[r6rs-discuss] [Formal] Scheme should not be changed to be case sensitive. from Thomas Lord on 2006-11-15 (r6rs-discuss.mbox)

From: Thomas Lord <lord>
Date: Wed Nov 15 14:10:29 2006

John Cowan wrote:
> Thomas Lord scripsit:
>
>
>> I mean that, for a given procedure application (yes, one
>> argument, for simplicity) substitution of eq value yields
>> an equivalent computation. No? I thought that was the
>> point of "eq?".
>>
>
> Only if the procedure in question is a function of its argument.
> If it's constant (ignores the argument), or is a function of
> some piece of state or non-localized variable, it won't work.
>
>

I think you misunderstand something. I don't mean that for EQ?
values, A and B, it is always true that (EQ? (F A) (F B)).
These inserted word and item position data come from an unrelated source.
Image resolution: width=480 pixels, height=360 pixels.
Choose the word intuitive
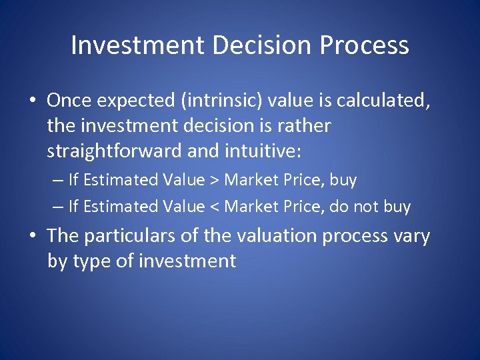(259, 152)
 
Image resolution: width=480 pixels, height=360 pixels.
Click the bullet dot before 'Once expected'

Rather,
I mean, speaking informally, that you can safely freeze a running
Scheme program, reach in from the outside and substitute EQ? for
EQ? values, then resume the program -- and the program will
proceed as if you haven't done anything at all (modulo your effects
on speed and time performance).

For a particular procedure application during a particular run
of a program -- EQ? values can be substituted.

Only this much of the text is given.